SHENZHEN • Hundreds of 24-hour mental-health support telephone hotlines have sprung up in China in recent weeks as millions of people fret about catching the coronavirus - and try to avoid infection by staying at home.
Medical professionals have welcomed the launch of several official services in a country where mental health remains a relatively taboo subject. But they have raised caution that unofficial talk lines could do more harm than good.
"There are a lot of hotlines out there staffed by a lot of volunteers, but it just doesn't make sense because there are not many who are well-trained," said volunteer Er Jing. "It can be really traumatising to ask for support, but not get the right answers."
A survey by the Chinese Psychology Society published by state media found that of 18,000 people tested for anxiety related to the coronavirus outbreak, 42.6 per cent registered a positive response.
Of 5,000 people evaluated for post traumatic stress disorder (PTSD), 21.5 per cent had symptoms.
The hashtag #howtodealwithfeelingveryanxiousathome has been trending on social-media platform Weibo, as misinformation about the spread of the disease and travel bans feed public worries.
The hotlines are part of the government's "first-level response" for dealing with the psychological impact of major health emergencies, a strategy that was first deployed following a 2008 Sichuan earthquake, in which 87,150 people were killed or listed as missing.

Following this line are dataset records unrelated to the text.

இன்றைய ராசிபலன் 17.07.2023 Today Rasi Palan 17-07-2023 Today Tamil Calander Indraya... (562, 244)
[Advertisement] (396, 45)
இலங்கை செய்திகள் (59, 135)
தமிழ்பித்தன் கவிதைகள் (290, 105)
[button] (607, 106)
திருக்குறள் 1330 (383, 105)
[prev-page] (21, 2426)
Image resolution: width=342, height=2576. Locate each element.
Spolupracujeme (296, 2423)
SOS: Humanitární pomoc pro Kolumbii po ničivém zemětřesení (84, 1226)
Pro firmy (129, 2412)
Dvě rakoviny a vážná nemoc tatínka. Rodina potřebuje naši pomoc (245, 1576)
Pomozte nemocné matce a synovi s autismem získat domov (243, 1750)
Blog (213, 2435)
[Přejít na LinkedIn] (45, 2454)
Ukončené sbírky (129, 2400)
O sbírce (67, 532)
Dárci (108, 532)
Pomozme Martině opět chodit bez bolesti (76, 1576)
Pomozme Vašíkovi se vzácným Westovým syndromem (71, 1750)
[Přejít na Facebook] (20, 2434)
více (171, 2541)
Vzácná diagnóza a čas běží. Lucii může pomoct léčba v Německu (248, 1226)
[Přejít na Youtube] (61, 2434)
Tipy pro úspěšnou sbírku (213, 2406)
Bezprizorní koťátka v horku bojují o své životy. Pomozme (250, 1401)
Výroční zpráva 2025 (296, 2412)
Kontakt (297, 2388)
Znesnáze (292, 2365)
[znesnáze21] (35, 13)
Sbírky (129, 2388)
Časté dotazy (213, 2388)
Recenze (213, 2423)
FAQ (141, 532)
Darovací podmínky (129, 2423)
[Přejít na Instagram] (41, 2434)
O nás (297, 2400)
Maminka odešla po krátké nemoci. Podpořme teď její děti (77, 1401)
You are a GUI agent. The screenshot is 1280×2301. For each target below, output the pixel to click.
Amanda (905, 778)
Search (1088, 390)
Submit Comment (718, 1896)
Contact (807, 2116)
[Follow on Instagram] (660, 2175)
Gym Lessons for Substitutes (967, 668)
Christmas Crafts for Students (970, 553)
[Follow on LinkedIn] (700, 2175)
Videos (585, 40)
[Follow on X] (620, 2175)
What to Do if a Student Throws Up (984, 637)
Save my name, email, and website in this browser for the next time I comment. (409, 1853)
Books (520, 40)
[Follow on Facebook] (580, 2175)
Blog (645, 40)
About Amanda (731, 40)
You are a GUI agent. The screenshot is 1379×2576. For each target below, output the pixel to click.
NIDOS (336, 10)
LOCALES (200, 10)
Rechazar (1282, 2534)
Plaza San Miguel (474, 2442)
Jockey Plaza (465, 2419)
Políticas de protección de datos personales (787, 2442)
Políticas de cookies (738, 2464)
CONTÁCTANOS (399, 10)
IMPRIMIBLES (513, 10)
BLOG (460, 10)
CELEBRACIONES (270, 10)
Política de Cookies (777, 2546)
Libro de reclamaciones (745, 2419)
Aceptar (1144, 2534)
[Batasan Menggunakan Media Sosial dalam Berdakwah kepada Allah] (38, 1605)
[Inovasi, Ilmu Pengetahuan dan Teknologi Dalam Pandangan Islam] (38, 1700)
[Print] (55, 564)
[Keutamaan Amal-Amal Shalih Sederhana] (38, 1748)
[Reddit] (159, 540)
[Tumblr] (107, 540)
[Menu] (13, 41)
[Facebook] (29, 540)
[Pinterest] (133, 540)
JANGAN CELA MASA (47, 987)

The National Health Commission said more than 300 hotlines had been launched across the country to provide mental-health advice related to coronavirus, with support from university psychology departments, counselling services and non-governmental organisations.
They have been inundated by callers in a country which has just 2.2 psychiatrists for every 100,000 people, according to data from the World Health Organisation, five times fewer than in the United States.
A national hotline run by Beijing Normal University was overwhelmed when it went live at the end of last month, said Shanghai-based psychologist Cheng Qi.
While the number of calls has dropped as other lines open, the problems faced by callers have become more challenging to tackle, Ms Cheng said, noting one caller whose suicidal thoughts were triggered by a barrage of bad news.
"It's not the virus (that caused it), but the virus is stimulating it," she noted.
Mr Xu Wang, a psychotherapist at Tsinghua University, which is working with the Beijing city hotline, said a major hurdle was sieving out which callers showed real symptoms of the virus and which were instead suffering from anxiety.
"Callers might say, 'I can't eat well, can't sleep well, and I want to know if it's a virus infection,'" he added.
Medical researchers from Peking University have included telephone and Internet counselling for healthcare staff, patients and the public among six key strategies for coping with mental stress over the coronavirus outbreak.
The government recently issued guidance for the hotlines, saying they should be free, confidential, staffed by volunteers with relevant professional backgrounds and supervised by experts.
Still, concerns remain about enforcement.
"There are many individually initiated helplines and it's difficult to gain consistent support and supervision," said Ms Sami Wong, a Beijing-based psychotherapist.
Mr Xu said the very nature of the hotlines added to the challenges, preventing volunteers from gaining much-needed face-to-face rapport with people suffering from mental-health issues.
Ms Wong worries that untrained volunteers could easily put their foot in their mouth.
A seemingly innocuous "I can understand how you feel" can cause vulnerable people to clam up, she said, adding: "PTSD training is not something you can achieve overnight."